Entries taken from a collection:
—————

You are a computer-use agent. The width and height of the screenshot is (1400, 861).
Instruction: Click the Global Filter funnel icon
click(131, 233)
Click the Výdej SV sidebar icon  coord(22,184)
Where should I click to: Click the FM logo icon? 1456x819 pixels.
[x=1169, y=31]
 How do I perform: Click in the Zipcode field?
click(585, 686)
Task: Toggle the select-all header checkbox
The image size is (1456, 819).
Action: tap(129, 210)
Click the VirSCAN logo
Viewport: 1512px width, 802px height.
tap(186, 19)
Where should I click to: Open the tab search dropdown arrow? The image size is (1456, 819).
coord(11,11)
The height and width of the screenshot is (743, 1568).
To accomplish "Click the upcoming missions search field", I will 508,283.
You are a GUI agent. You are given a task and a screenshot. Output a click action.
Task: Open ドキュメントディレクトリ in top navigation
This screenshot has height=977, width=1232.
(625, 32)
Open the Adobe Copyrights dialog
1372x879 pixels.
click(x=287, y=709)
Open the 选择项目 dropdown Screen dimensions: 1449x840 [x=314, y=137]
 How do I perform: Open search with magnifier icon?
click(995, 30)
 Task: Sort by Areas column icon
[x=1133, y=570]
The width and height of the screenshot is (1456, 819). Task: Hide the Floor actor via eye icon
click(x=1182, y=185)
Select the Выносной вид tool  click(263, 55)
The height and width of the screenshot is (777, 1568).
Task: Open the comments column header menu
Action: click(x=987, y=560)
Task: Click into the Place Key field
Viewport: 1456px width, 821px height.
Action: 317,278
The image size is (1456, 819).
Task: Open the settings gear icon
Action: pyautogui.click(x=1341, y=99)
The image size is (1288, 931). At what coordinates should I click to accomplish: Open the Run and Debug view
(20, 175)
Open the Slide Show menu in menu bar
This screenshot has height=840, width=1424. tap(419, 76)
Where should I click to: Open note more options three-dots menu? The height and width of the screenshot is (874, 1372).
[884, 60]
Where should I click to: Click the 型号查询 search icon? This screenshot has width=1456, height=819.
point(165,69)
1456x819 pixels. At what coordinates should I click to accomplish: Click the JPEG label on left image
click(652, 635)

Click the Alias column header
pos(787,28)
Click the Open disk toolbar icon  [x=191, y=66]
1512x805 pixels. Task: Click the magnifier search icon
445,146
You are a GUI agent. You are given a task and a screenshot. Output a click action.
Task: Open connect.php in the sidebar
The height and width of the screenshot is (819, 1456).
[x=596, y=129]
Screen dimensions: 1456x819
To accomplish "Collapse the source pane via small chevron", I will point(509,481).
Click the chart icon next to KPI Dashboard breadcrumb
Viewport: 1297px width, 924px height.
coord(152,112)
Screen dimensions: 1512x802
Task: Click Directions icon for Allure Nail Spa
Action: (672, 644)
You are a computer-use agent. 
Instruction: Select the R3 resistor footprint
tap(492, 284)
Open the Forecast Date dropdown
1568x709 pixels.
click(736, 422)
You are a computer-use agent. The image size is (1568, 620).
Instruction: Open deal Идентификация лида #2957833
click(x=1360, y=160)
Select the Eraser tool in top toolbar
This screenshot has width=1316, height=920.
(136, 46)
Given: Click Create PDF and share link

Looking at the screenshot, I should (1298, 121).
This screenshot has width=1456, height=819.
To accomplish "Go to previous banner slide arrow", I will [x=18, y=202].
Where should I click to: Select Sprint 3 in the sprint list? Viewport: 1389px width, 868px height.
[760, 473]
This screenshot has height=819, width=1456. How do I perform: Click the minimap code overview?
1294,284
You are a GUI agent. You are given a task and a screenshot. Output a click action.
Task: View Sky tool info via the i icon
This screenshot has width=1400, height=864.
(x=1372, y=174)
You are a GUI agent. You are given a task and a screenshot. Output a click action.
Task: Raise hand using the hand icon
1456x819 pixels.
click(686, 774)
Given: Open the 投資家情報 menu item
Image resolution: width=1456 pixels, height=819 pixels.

—————

The entries above are to be output exactly as they appear.

Result of this exercise:
You are a computer-use agent. The width and height of the screenshot is (1400, 861).
Instruction: Click the Global Filter funnel icon
click(131, 233)
Click the Výdej SV sidebar icon  coord(22,184)
Where should I click to: Click the FM logo icon? 1456x819 pixels.
[x=1169, y=31]
 How do I perform: Click in the Zipcode field?
click(585, 686)
Task: Toggle the select-all header checkbox
The image size is (1456, 819).
Action: tap(129, 210)
Click the VirSCAN logo
Viewport: 1512px width, 802px height.
tap(186, 19)
Where should I click to: Open the tab search dropdown arrow? The image size is (1456, 819).
coord(11,11)
The height and width of the screenshot is (743, 1568).
To accomplish "Click the upcoming missions search field", I will 508,283.
You are a GUI agent. You are given a task and a screenshot. Output a click action.
Task: Open ドキュメントディレクトリ in top navigation
This screenshot has height=977, width=1232.
(625, 32)
Open the Adobe Copyrights dialog
1372x879 pixels.
click(x=287, y=709)
Open the 选择项目 dropdown Screen dimensions: 1449x840 [x=314, y=137]
 How do I perform: Open search with magnifier icon?
click(995, 30)
 Task: Sort by Areas column icon
[x=1133, y=570]
The width and height of the screenshot is (1456, 819). Task: Hide the Floor actor via eye icon
click(x=1182, y=185)
Select the Выносной вид tool  click(263, 55)
The height and width of the screenshot is (777, 1568).
Task: Open the comments column header menu
Action: click(x=987, y=560)
Task: Click into the Place Key field
Viewport: 1456px width, 821px height.
Action: 317,278
The image size is (1456, 819).
Task: Open the settings gear icon
Action: pyautogui.click(x=1341, y=99)
The image size is (1288, 931). At what coordinates should I click to accomplish: Open the Run and Debug view
(20, 175)
Open the Slide Show menu in menu bar
This screenshot has height=840, width=1424. tap(419, 76)
Where should I click to: Open note more options three-dots menu? The height and width of the screenshot is (874, 1372).
[884, 60]
Where should I click to: Click the 型号查询 search icon? This screenshot has width=1456, height=819.
point(165,69)
1456x819 pixels. At what coordinates should I click to accomplish: Click the JPEG label on left image
click(652, 635)

Click the Alias column header
pos(787,28)
Click the Open disk toolbar icon  [x=191, y=66]
1512x805 pixels. Task: Click the magnifier search icon
445,146
You are a GUI agent. You are given a task and a screenshot. Output a click action.
Task: Open connect.php in the sidebar
The height and width of the screenshot is (819, 1456).
[x=596, y=129]
Screen dimensions: 1456x819
To accomplish "Collapse the source pane via small chevron", I will point(509,481).
Click the chart icon next to KPI Dashboard breadcrumb
Viewport: 1297px width, 924px height.
coord(152,112)
Screen dimensions: 1512x802
Task: Click Directions icon for Allure Nail Spa
Action: (672, 644)
You are a computer-use agent. 
Instruction: Select the R3 resistor footprint
tap(492, 284)
Open the Forecast Date dropdown
1568x709 pixels.
click(736, 422)
You are a computer-use agent. The image size is (1568, 620).
Instruction: Open deal Идентификация лида #2957833
click(x=1360, y=160)
Select the Eraser tool in top toolbar
This screenshot has width=1316, height=920.
(136, 46)
Given: Click Create PDF and share link

Looking at the screenshot, I should (1298, 121).
This screenshot has width=1456, height=819.
To accomplish "Go to previous banner slide arrow", I will [x=18, y=202].
Where should I click to: Select Sprint 3 in the sprint list? Viewport: 1389px width, 868px height.
[760, 473]
This screenshot has height=819, width=1456. How do I perform: Click the minimap code overview?
1294,284
You are a GUI agent. You are given a task and a screenshot. Output a click action.
Task: View Sky tool info via the i icon
This screenshot has width=1400, height=864.
(x=1372, y=174)
You are a GUI agent. You are given a task and a screenshot. Output a click action.
Task: Raise hand using the hand icon
1456x819 pixels.
click(686, 774)
Given: Open the 投資家情報 menu item
Image resolution: width=1456 pixels, height=819 pixels.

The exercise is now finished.